The system of claim 8, wherein the fluid received at the first port is dispensed to a nozzle assembly.
The system of claim 8, wherein the fluid includes one or more beverage forming ingredients.
The system of claim 8, further comprising a sensor positioned within the air chamber (30) to provide an indication of a level of the fluid within the air chamber (30).
The system of claim 8, further comprising the fluid source (10) including the fluid having one or more beverage forming ingredients.
The system of claim 8, further comprising a flow path between the fluid source (10) and the air chamber (30), wherein the flow path is configured to be adjusted so that the pump (40B) pumps the fluid into the air chamber (30) at the second port to purge the air within the air chamber (30).

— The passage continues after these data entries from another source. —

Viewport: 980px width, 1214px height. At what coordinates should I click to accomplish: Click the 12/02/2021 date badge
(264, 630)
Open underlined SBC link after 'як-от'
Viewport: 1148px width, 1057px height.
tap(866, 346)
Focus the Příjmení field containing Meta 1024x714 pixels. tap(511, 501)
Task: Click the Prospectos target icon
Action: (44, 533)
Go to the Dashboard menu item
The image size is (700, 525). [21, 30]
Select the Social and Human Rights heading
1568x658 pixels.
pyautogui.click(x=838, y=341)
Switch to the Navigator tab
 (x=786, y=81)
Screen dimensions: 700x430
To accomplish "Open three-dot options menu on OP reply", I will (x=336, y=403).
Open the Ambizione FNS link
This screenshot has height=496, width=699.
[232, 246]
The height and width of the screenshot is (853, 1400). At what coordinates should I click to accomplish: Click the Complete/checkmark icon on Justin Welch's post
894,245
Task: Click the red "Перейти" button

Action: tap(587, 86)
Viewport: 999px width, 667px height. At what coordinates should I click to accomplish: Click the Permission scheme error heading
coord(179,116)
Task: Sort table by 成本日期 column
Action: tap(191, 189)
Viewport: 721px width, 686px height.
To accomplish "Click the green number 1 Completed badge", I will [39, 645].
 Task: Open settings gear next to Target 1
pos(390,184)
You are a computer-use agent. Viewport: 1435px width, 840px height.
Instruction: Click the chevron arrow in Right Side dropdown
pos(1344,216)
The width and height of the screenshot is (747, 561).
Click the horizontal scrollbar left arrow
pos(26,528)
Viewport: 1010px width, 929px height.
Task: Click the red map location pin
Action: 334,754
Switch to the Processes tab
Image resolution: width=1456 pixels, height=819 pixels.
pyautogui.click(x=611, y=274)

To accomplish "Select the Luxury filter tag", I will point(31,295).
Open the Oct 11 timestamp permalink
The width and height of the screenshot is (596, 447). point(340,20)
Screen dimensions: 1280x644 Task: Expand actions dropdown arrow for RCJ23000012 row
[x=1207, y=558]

The system of claim 8, wherein the pump (40B) is configured to be reversed so that the pump (40B) pumps the fluid into the air chamber (30) at the second port located at a lower portion of the air chamber (30) to purge the air within the air chamber (30).
The system of claim 8, further comprising a recirculation path that allows fluid in the air chamber (30) to be removed from the air chamber (30) and be placed back into the air chamber (30).
The system of claim 15, wherein the recirculation path includes at least a portion of the path extending to a remote location.